Northern Ireland

SDLP ‘plan for change’ aims to halve childcare costs in five years

The party would also axe the controversial two-child limit

SDLP MP Claire Hanna and SDLP MLA and Opposition leader Matthew O’Toole launching the party’s Plan for Change
SDLP MP Claire Hanna and SDLP MLA and Opposition leader Matthew O’Toole launching the party’s Plan for Change (David Young/PA)

Cutting the cost of childcare by at least 50% in five years and the removal of the two-child cap on benefit claims are among proposals in a new SDLP blueprint for Stormont.

The Assembly’s main opposition party set out the issues it would prioritise if it was in the Executive ahead of the formal publication of the power sharing administration’s programme for government.



The document was launched on Monday by Opposition leader Matthew O’Toole and SDLP leader-in-waiting Claire Hanna in Belfast.

The Executive has recently introduced a scheme to cut childcare costs for children not yet at school age by 15%.

SDLP MLA and Opposition leader Matthew O’Toole launching the party’s Plan for Change at Stormont Hotel in Belfast
SDLP MLA and Opposition leader Matthew O’Toole launching the party’s Plan for Change at Stormont Hotel in Belfast (David Young/PA)

If the two-child limit on claiming benefits such as Universal Credit is maintained by the UK government at Westminster, any move to axe it at Stormont would have to be funded from its own coffers.

At the event on Monday morning, Mr O’Toole was pressed on the relative lack of financial costings detailed within his party’s document.

He insisted the plan was not an alternative programme for government, as the SDLP did not have “thousands of civil servants” on hand to develop such a strategy.

“We don’t have the vast machinery of government at our beck and call,” he said.

“We haven’t had, unlike the Executive parties, literally hundreds of meetings over the past two and a half years to discuss a detailed programme for government, but it is important for us as a constructive opposition to set out what we think should be headline targets, aspirations and interventions that an executive should make in what is left of this curtailed mandate.”

The Plan for Change contains commitments to “rescue” Northern Ireland’s public services and restore the environment, as well as the introduction of a “robust and standalone” hate crime bill.

Claire Hanna and Matthew O’Toole with the SDLP’s Plan for Change document
Claire Hanna and Matthew O’Toole with the SDLP’s Plan for Change document (David Young/PA)

In terms of the stability of powersharing, the plan also calls on the main Executive parties to commit formally to not collapsing the institutions for the remainder of this term.

The SDLP says it would develop a costed strategy to cut Northern Ireland’s spiralling health service waiting lists by 50% in five years.

By 2030, it also seeks to secure at least 80% of the region’s energy requirements from renewable sources and create at least 17,500 “green jobs”.

The party aims to lift 64,000 children out of poverty by that date and also build 13,000 new social homes.

Mr O’Toole insisted the plan was “realistic”.

“In terms of costings, we’ve never come out and said ‘deliver the moon on a stick’ because we don’t think that’s plausible,” he told reporters at the Stormont Hotel.

“It wouldn’t be responsible in opposition.
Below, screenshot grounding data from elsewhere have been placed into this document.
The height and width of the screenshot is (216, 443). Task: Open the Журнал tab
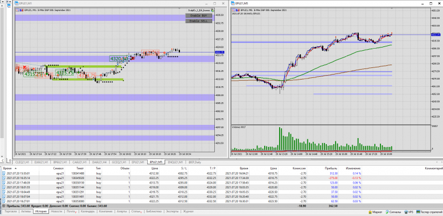[188, 212]
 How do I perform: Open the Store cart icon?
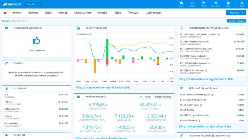[204, 4]
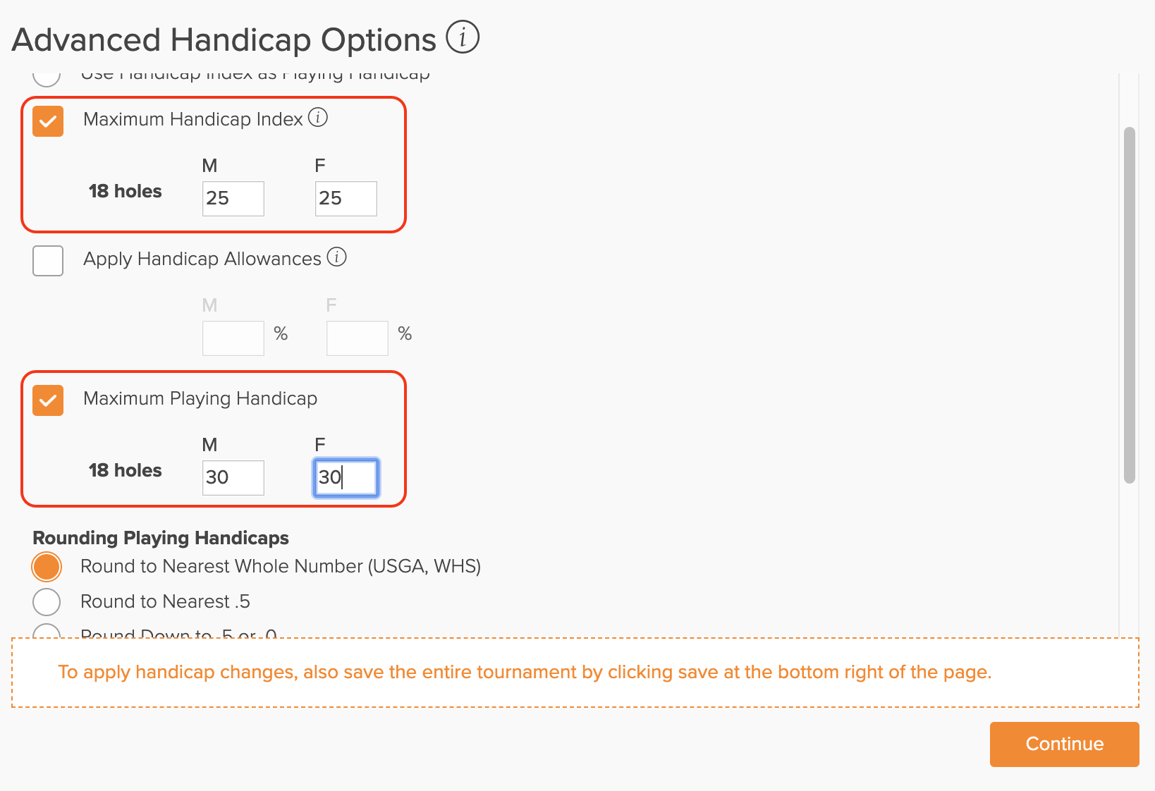Select Round to Nearest .5 option
Viewport: 1155px width, 791px height.
tap(47, 602)
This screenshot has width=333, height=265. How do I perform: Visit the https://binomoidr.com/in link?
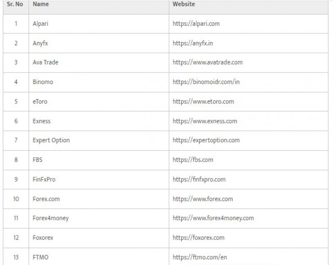(x=206, y=82)
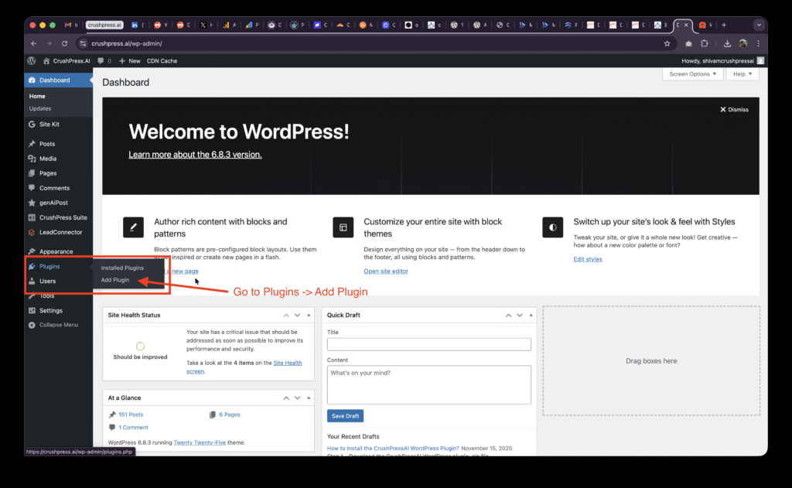Image resolution: width=792 pixels, height=488 pixels.
Task: Expand the Screen Options dropdown
Action: click(692, 74)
But what I haven’t seen from the Executive is any sense of making meaningful choices and explaining to people how they’re going to deliver these aspirations.”

South Belfast and Mid Down MP Ms Hanna, who is set to replace Colum Eastwood as SDLP leader at the party’s annual conference next month, said sightings of the Northern Lights were more common in Northern Ireland than programmes for governments. The last was agreed in 2011.

“The time has passed for aspiration, for talking about hope and possibility and for long documents with lots and lots of places to hide, we’ve had enough of that before,” she said.

“We need targets. We need timelines, we need priorities and we need choices, because that’s what politics is really about. Crucially, we need a culture change.

“We do hope that the Executive’s plan starts with a commitment not to collapse itself, to give people that assurance that politics and politicians are going to stick around and help them solve their problems.

“And we need to move to a time when leadership isn’t just an image, it’s a practice as well.”